I suck a deep breath in through my nose, yoga style. “Thanks Mom. Tell my kid I love him. I’ll try to call around dinner.”

We hang up after a few more words.

Before I drive away, I do an internet search for expunging records and lawyers who do this sort of thing in Daytona Beach. Ads for various firms pop up.

Get your record clean in two to six months. Prices start at $1000.

Okay. That’s a start. I will offer Josie that amount. The cost sucks, but it gives me an idea of what dealing with this issue will entail. What the baseline cost will be. I mean, if I were going to blow a thousand dollars, would this be what I would spend it on? No. Maybe I would buy myself something or get a new dishwasher. And I’d take myself and my child out to eat, too. Haven't done that in a while.

Big picture, a grand is small to get what I want, right? Though with my luck, it’ll probably cost something ridiculous, like six grand.

I click on one of the ads for the expunging company. Is that even the right word? Expunging? Sounds like there’s mold or something on my roof, expunge.

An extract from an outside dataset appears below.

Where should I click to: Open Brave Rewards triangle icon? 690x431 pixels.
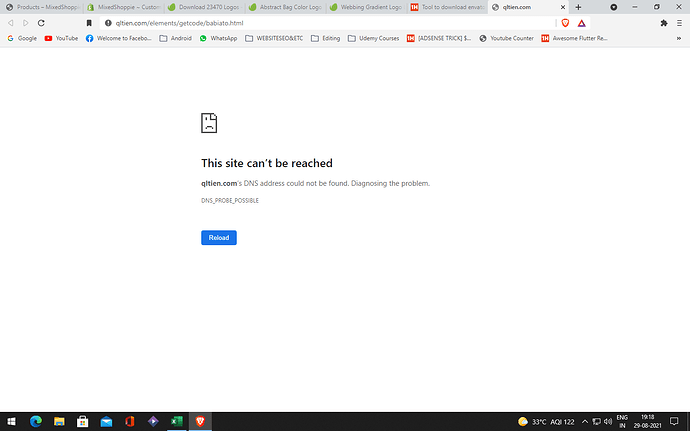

My next call is to Josie. But after four rings, the call goes to voicemail. Josie is also working at the epilepsy fundraiser, so I know I’ll see her there. Nothing more I can do now. I will myself to set the problem aside. Once I'm done working the fundraiser, I’ll devote all my attention to this issue.

Though if I had one wish, it would be…what? Truth is, if I had one wish, it would be that my child wouldn’t have epilepsy. But I pretend that wish has already been granted and I’ve been gifted another one today. Lucky me. And so, I’ll wish for…a resolution that won’t break the bank and will give me what I want.

A glance at the clock on my minivan’s dash tells me I’m supposed to be back in Daytona Beach in an hour and a half for my assigned shift with the fundraiser. The drive from the campus to downtown Daytona is just shy of an hour.

Leaving the campus of the University of Central Florida, I point my minivan north, take 417 through Sanford and catch I-4 at Seminole. The scenery is so familiar I don’t really see it. Palm trees, lakes, and strip malls. Fifty minutes later, I’m exiting onto International Speedway Boulevard, and I don’t remember anything about the drive. I was on autopilot. I’ve done it three times a week for the last two years. I don't recall seeing any of the landmarks, signs for new Disney attractions, or even crossing lanes to get to the off-ramp, which is pretty scary when you think about it. No cell phone necessary to cause my distracted driving today.

At a red light, my phone pings. The text message from Mom is a picture. Tyler at the Kona Shaved Ice truck. He’s holding a giant blue shaved ice, and his lips are already stained. His smile is infectious.

The caption from Mom is This kid finds joy everywhere.

I bang my head against the steering wheel twice and am going for a third when the car behind me honks.

Big picture, right? Who cares that my degree track just went sideways, my dishwasher is leaking, the roofer I hired after the last hurricane did a terrible job and I suspect that’s leaking as well, and my ex hasn’t paid child support in two months.

I’ll get past this obstacle like I’ve done every other. Tyler is healthy and his seizures are currently managed, and as much as I hate that he’s playing football, I know that he’s loving it. What kind of mom would begrudge that? Not this kind. Even though I worry.

My mom’s right. I’m going to enjoy tonight. I’m going to laugh with my friends who are also working the fundraiser, and I’ll be raising money for a worthy case.

Anything else this day wants to throw at me, I’ll simply swat it to the ground. Like the pesky issue it’ll probably be. I’m more than this hurdle.

Bring it, universe! It’s going to take more than topless sunbathing to bring me down!